Título: Saneamento precário
Autor:
Fonte: O Estado de São Paulo, 03/12/2007, Notas e Informações, p. A3
É assustador o quadro do saneamento básico no Brasil revelado por um levantamento feito pela Fundação Getúlio Vargas (FGV). Apesar da importância de um adequado sistema de coleta e tratamento de esgotos para a proteção da saúde da população, sobretudo a infantil, menos da metade dos brasileiros (apenas 47%) dispõe desse tipo de serviço. Mas o que mais espanta nos dados da pesquisa não é a péssima situação por ela desvelada e que já era conhecida do governo e dos especialistas da área, mas, sim, o desinteresse das autoridades, em todos os níveis de governo, pelo problema. Mantido o ritmo da evolução da coleta de esgotos no País observado do início da década passada até hoje, só daqui a 115 anos o saneamento chegará a todos os brasileiros.
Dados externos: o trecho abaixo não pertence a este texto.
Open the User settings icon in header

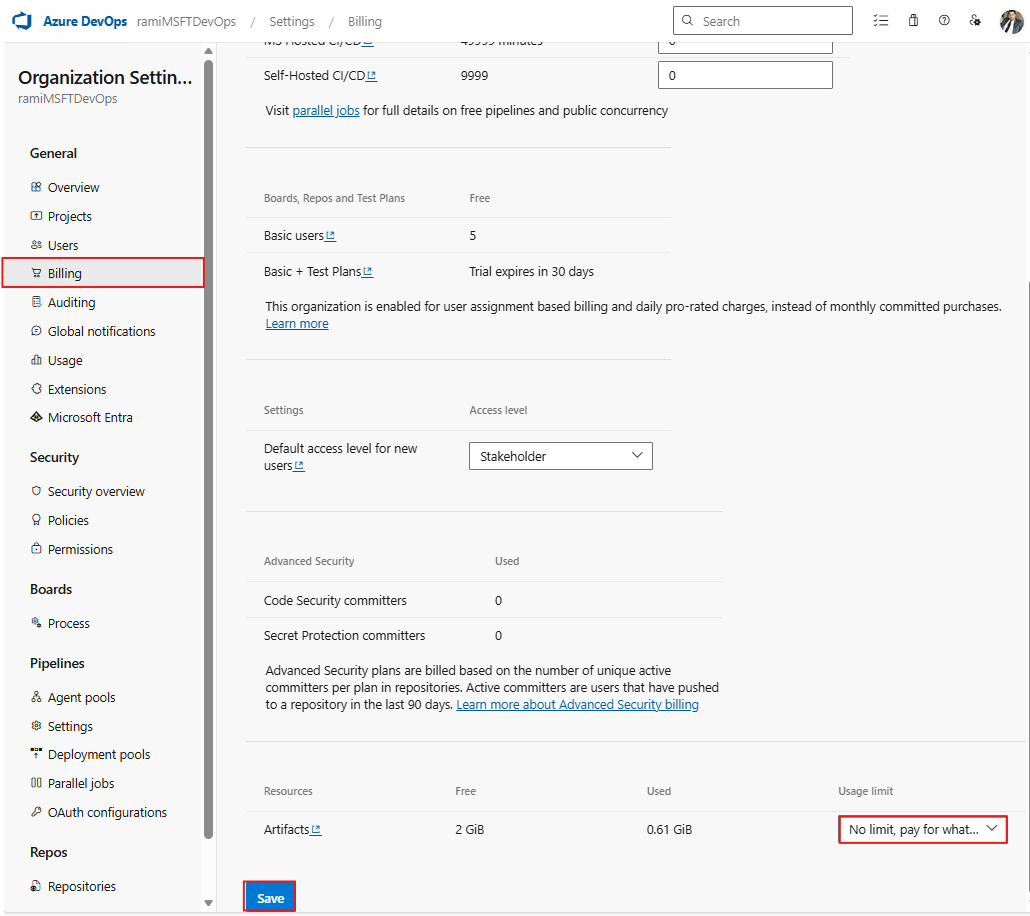(975, 21)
É por isso que a ONG Trata Brasil, para a qual foi feita a pesquisa da FGV, está iniciando uma campanha com o objetivo de expor a situação aos que mais sofrem com ela e organizá-los para que possam exigir providências das autoridades. Além da precariedade do sistema de esgotos do País, a instituição quer utilizar como fator de estímulo à população, para se organizar e procurar melhorar suas condições de vida, o fato de a ONU ter declarado 2008 o ano internacional do saneamento básico.
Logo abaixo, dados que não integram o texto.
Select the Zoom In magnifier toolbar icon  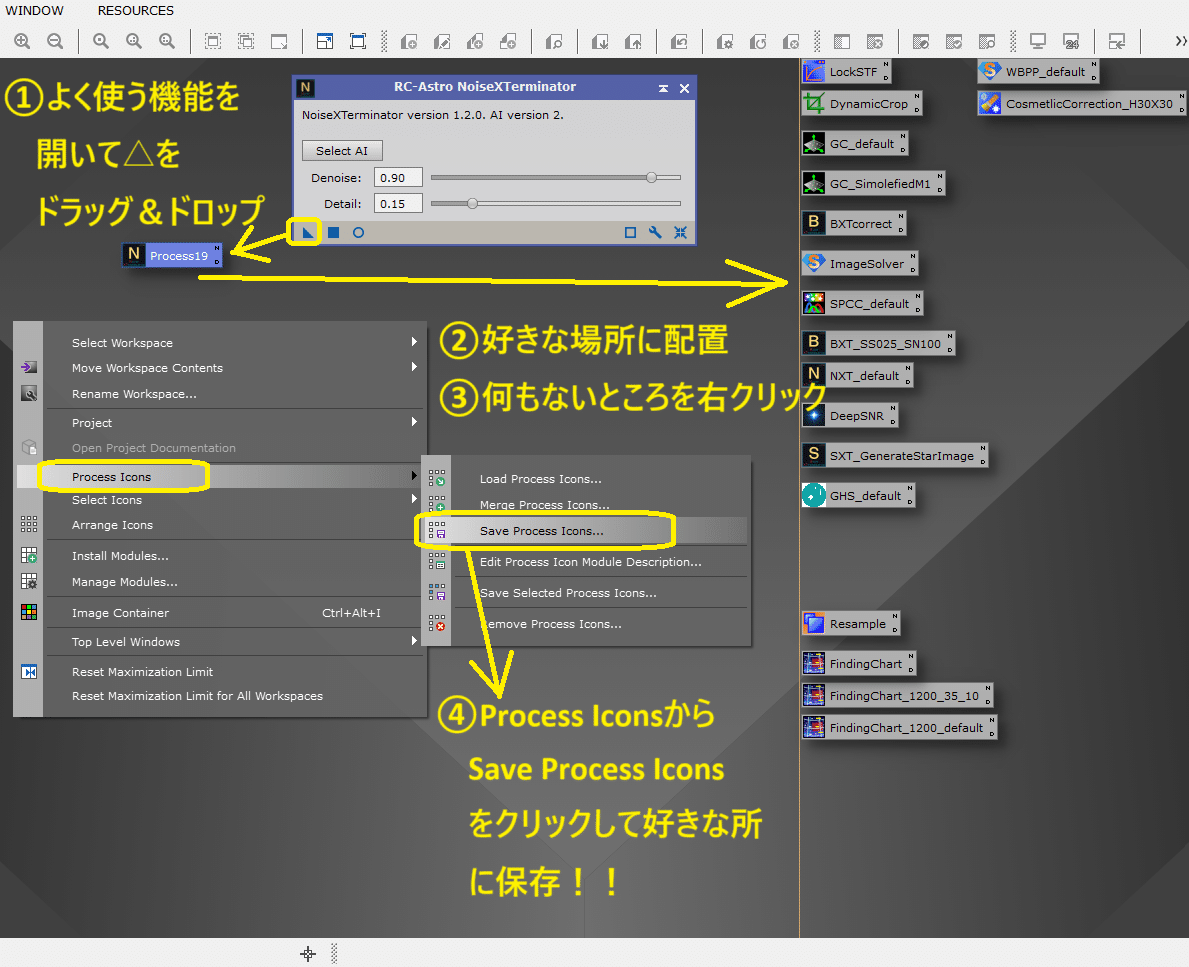click(21, 41)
O que a nossa história recente mostra, porém, é desalentador. Nas últimas décadas, diminuiu o ritmo de expansão do acesso à rede de esgotos no Brasil. Na década de 1970, o número de domicílios atendidos por rede pública de coleta de esgoto cresceu ao ritmo de 1,5% ao ano. Na década seguinte, o ritmo caiu para 1% ao ano. Entre 1992 e 2006, baixou para 0,8%. O resultado é que, em 14 anos, o esgotamento sanitário evoluiu muito pouco. O acesso a esse serviço, que era de 36% da população no início do período, passou para os atuais 47%.
Isso faz do esgotamento sanitário o pior serviço público oferecido aos brasileiros. Como observou o coordenador da pesquisa, economista Marcelo Neri, o esgoto é o serviço que atinge a menor porcentagem da população, o que tem o o menor ritmo de ampliação e a pior qualidade percebida pela população, quando comparado com os serviços de coleta de lixo, de abastecimento de água e de energia elétrica.
É curioso que, num país em que o acesso a telefone celular e a computador cresce rapidamente, o acesso ao esgotamento sanitário esteja quase estagnado. Está praticamente esquecido pelas autoridades, porque não dá votos e é pouco reivindicado pelos que não dispõem dele, por desconhecimento da sua importância.
É compreensível que a demanda da sociedade por outros serviços seja mais intensa. Eletricidade, por exemplo, permite o acesso a bens como aparelhos eletrodomésticos que melhoram imediatamente a qualidade de vida das famílias. Já o esgoto não merece tanta atenção da população porque seus benefícios não são imediatamente perceptíveis. Ela entende o serviço como necessário para evitar a poluição, mas não como essencial para evitar doenças que atacam especialmente as crianças.
O estudo da FGV constatou que a taxa de mortalidade entre crianças de 1 a 6 anos que moram em locais sem coleta de esgoto é 32% maior do que entre as que dispõem desse serviço. E os meninos são mais afetados do que as meninas pela falta de coleta de esgotos. ¿Podemos concluir que os meninos têm mais atividades fora de casa, como jogar bola, empinar pipa, o que os deixa mais vulneráveis à poluição, por conta da falta de esgotos¿, diz Neri.
Há, ainda, um aspecto socialmente perverso na falta de coleta de esgotos: as famílias mais sujeitas a contrair doenças por más condições de saneamento são justamente as que menos dispõem de serviços de saúde pública. Ou, como diz o responsável pela pesquisa, ¿as pessoas sofrem duplamente - pelo fato de contraírem doenças e, depois, não poderem curar essas doenças de maneira adequada¿.
Os recursos previstos no Programa de Aceleração do Crescimento para o saneamento, de mais de R$ 10 bilhões, são um sinal positivo. Mas esse montante não passa de um terço do que a organização Trata Brasil considera necessário para evitar o agravamento do problema no curto prazo.